Little late to the game but thought it wouldn't hurt to share. Best practices suggest that one separate the handler from the Lambda's core logic. Not only is it okay to add additional definitions, it can lead to more legible code and reduce waste--e.g. multiple API calls to S3. So, although it can get out of hand, I disagree with some of those critiques to your initial question. It's effective to use your handler as a logical interface to the additional functions that will accomplish your various work. In Data Architecture & Engineering land it's often less-costly and more efficient to work in this manner. Particularly if you are building out ETL pipelines, following service-oriented architectural patterns. Admittedly, I'm a bit of a Maverick and some may find this unruly/egregious but I've gone so far as to build classes into my Lambdas for various reasons--e.g. centralized, data-lake-ish S3 buckets that accommodate a variety of file types, reduce unnecessary requests, etc...--and I stand by it. Here's an example of one of my handler files from a CDK example project I put on the hub awhile back. Hopefully it'll give you some useful ideas, or at the very least not feel alone in wanting to beef up your Lambdas.
import requests
import json
from requests.exceptions import Timeout
from requests.exceptions import HTTPError
from botocore.exceptions import ClientError
from datetime import date
import csv
import os
import boto3
import logging
logger = logging.getLogger()
logger.setLevel(logging.DEBUG)
class Asteroids:
"""Client to NASA API and execution interface to branch data processing by file type.
Notes:
This class doesn't look like a normal class. It is a simple example of how one might
workaround AWS Lambda's limitations of class use in handlers. It also allows for
better organization of code to simplify this example. If one planned to add
other NASA endpoints or process larger amounts of Asteroid data for both .csv and .json formats,
asteroids_json and asteroids_csv should be modularized and divided into separate lambdas
where stepfunction orchestration is implemented for a more comprehensive workflow.

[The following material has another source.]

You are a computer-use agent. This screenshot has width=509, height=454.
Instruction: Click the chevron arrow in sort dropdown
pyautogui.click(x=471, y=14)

However, for the sake of this demo I'm keeping it lean and easy.
"""
def execute(self, format):
"""Serves as Interface to assign class attributes and execute class methods
Raises:
Exception: If file format is not of .json or .csv file types.
Notes:
Have fun!
"""
self.file_format=format
self.today=date.today().strftime('%Y-%m-%d')
# method call below used when Secrets Manager integrated. See get_secret.__doc__ for more.
# self.api_key=get_secret('nasa_api_key')
self.api_key=os.environ["NASA_KEY"]
self.endpoint=f"https://api.nasa.gov/neo/rest/v1/feed?start_date={self.today}&end_date={self.today}&api_key={self.api_key}"
self.response_object=self.nasa_client(self.endpoint)
self.processed_response=self.process_asteroids(self.response_object)
if self.file_format == "json":
self.asteroids_json(self.processed_response)
elif self.file_format == "csv":
self.asteroids_csv(self.processed_response)
else:
raise Exception("FILE FORMAT NOT RECOGNIZED")
self.write_to_s3()
def nasa_client(self, endpoint):
"""Client component for API call to NASA endpoint.
Args:
endpoint (str): Parameterized url for API call.
Raises:
Timeout: If connection not made in 5s and/or data not retrieved in 15s.
HTTPError & Exception: Self-explanatory
Notes:
See Cloudwatch logs for debugging.
"""
try:
response = requests.get(endpoint, timeout=(5, 15))
except Timeout as timeout:
print(f"NASA GET request timed out: {timeout}")
except HTTPError as http_err:
print(f"HTTP error occurred: {http_err}")
except Exception as err:
print(f'Other error occurred: {err}')
else:
return json.loads(response.content)
def process_asteroids(self, payload):
"""Process old, and create new, data object with content from response.
Args:
payload (b'str'): Binary string of asteroid data to be processed.
"""
near_earth_objects = payload["near_earth_objects"][f"{self.today}"]
asteroids = []
for neo in near_earth_objects:
asteroid_object = {
"id" : neo['id'],
"name" : neo['name'],
"hazard_potential" : neo['is_potentially_hazardous_asteroid'],
"est_diameter_min_ft": neo['estimated_diameter']['feet']['estimated_diameter_min'],
"est_diameter_max_ft": neo['estimated_diameter']['feet']['estimated_diameter_max'],
"miss_distance_miles": [item['miss_distance']['miles'] for item in neo['close_approach_data']],
"close_approach_exact_time": [item['close_approach_date_full'] for item in neo['close_approach_data']]
}
asteroids.append(asteroid_object)
return asteroids
def asteroids_json(self, payload):
"""Creates json object from payload content then writes to .json file.
Args:
payload (b'str'): Binary string of asteroid data to be processed.
"""
json_file = open(f"/tmp/asteroids_{self.today}.json",'w')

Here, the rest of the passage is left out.